In every appointment I have with a mental health professional, there’s one question they ask that comes up every single time: “Do you have feelings of hopelessness?” It happens so often that sometimes I smile when it’s asked (which likely doesn’t reassure the person asking it) because I know that more often than not, the answer is yes.
Feeling hopeless is a very common symptom of depression, and it makes sense why that is. When other symptoms of depression start popping up, I’m not exactly filled with hope that life is wonderful and everything is going to be great. I’m usually filled with quite the opposite. So it can be a natural progression from other symptoms into feelings of hopelessness because sometimes, that’s the only logical direction I can head in.
I’d also like you to keep in mind that personality has an impact on what type of ‘hopelessness’ you’re feeling. I have several friends who are into personality tests and questionnaires, and over the years I’ve learned about some of my tendencies and personality traits. For someone who is guided by emotion and feelings over logic and reason, that feeling of hopelessness is (at least to me) can sometimes hit me a bit harder than it might for someone else. This might not sound like a good thing, but I would argue that it’s not so bad either – it’s just the way I am.

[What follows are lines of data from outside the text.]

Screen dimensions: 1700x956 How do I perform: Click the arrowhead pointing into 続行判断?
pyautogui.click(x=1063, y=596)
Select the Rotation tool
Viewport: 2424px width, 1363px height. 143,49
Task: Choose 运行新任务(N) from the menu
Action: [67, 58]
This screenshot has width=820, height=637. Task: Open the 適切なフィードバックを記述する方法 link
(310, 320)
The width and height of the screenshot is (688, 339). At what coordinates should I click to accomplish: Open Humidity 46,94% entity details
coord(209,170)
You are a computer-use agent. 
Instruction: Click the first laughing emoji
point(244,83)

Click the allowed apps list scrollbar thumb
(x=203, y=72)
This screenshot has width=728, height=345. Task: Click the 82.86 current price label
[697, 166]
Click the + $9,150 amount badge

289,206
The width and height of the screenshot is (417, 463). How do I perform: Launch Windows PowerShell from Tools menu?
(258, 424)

What these feelings of hopelessness have taught me over the years is that there is a difference between feeling hopeless and being hopeless. This ‘feeling’ vs. ‘being’ is something I struggle with daily, but the more I combat it the stronger I become. I haven’t figured out all the intricacies and detail of this revelation yet, but I do know that once I made this realization, it changed how I viewed my depression. I hope that as you’re going through your week you are able to differentiate between what you’re feeling and who you are because they’re not the same thing – and it took years of me feeling hopeless to realize that.